A former Toryumon star who might be even less likely to make an appearance at the reunion is Cima, though he’s still an active wrestler. In the spring of 2018, Cima started working with the new Chinese promotion Oriental Wrestling Entertainment, taking Dragon Gate wrestlers Takehiro Yamamura, T-Hawk, and El Lindaman with him. Before the move, he had been named Dragon Gate’s president of international business in one of a series of internal changes that included Toru Kido replacing Takashi Okamura as the company’s executive director.

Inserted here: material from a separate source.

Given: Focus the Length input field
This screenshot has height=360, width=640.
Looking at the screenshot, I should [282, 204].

Dragon Gate never officially announced that Cima left the company, but since DG wrestlers performed on OWE’s first show back in 2018, the promotions haven’t interacted. Cima and his Stronghearts group have since wrestled for other promotions in Japan, and though former Dragon Gate wrestlers who now work elsewhere (Akira Tozawa and Apollo Crews in WWE, Shingo Takagi in NJPW) recorded video messages that played on Dragon Gate’s twentieth-anniversary tour, there was no word from those who had departed to China.

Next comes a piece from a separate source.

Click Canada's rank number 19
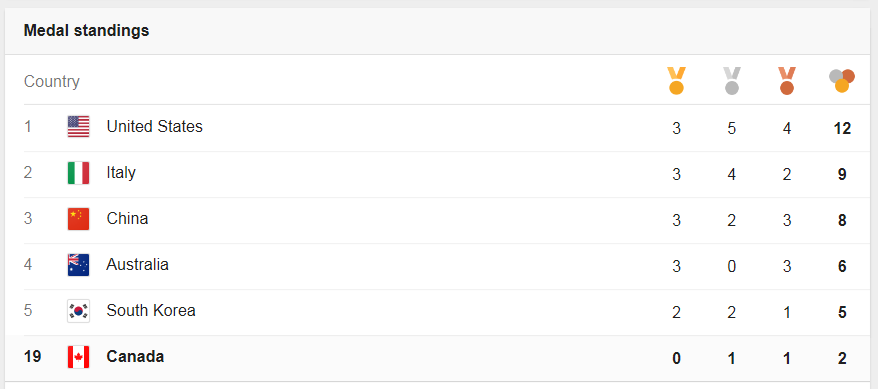878x389 pixels. pyautogui.click(x=32, y=357)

As with the 2004 split, Dragon Gate employees would not take questions about what happened with Cima and OWE, but at the press conference announcing the Toryumon show, they addressed that it wouldn’t be a complete reunion. They said they wouldn’t be contacting wrestlers who had caused problems in the past and acknowledged that some former Toryumon performers are now retired and out of the public eye or have contracts elsewhere that could prohibit them from taking part. The focus was going to be on making this the best show possible with the talent who could come without any issues, and they left open the possibility of putting on another Toryumon show in the future including wrestlers who couldn’t come this time around.
While the Toryumon reunion is being promoted as a night of fun and nostalgia and produced in a way meant to avoid real-life drama, the return of Último Dragón and the cooperation between his former students is a point of contention in the fictional world of Dragon Gate. As the former Toryumon wrestlers bonded during the promotion’s twentieth year, heel faction R.E.D. gained championships and new members.
When one of the company’s top post-Toryumon babyfaces, BxB Hulk, turned on his friend and co-tag-champion Yamato in December, it incited nearly all the non-heels who had joined Dragon Gate after 2004 to abandon their previous faction affiliations and band together. Their goal is to fight off R.E.D. and to prove they’ve surpassed the Toryumon generation, establishing themselves as the present and future of Dragon Gate. There are a few free agents in the mix, but almost every wrestler in the company is now on Team Toryumon, Team Dragon Gate, or in R.E.D., with a Toryumon wrestler (Doi) holding the company’s top title and R.E.D. in possession of all the other championships.
The Toryumon reunion show is a platform for older wrestlers, but it takes place in a context that acknowledges the hunger of the younger generation to make their own mark on the future. The future can’t and probably shouldn’t be stopped, but on January 31, Dragon Gate will spend a few hours sixteen to twenty-one years in the past.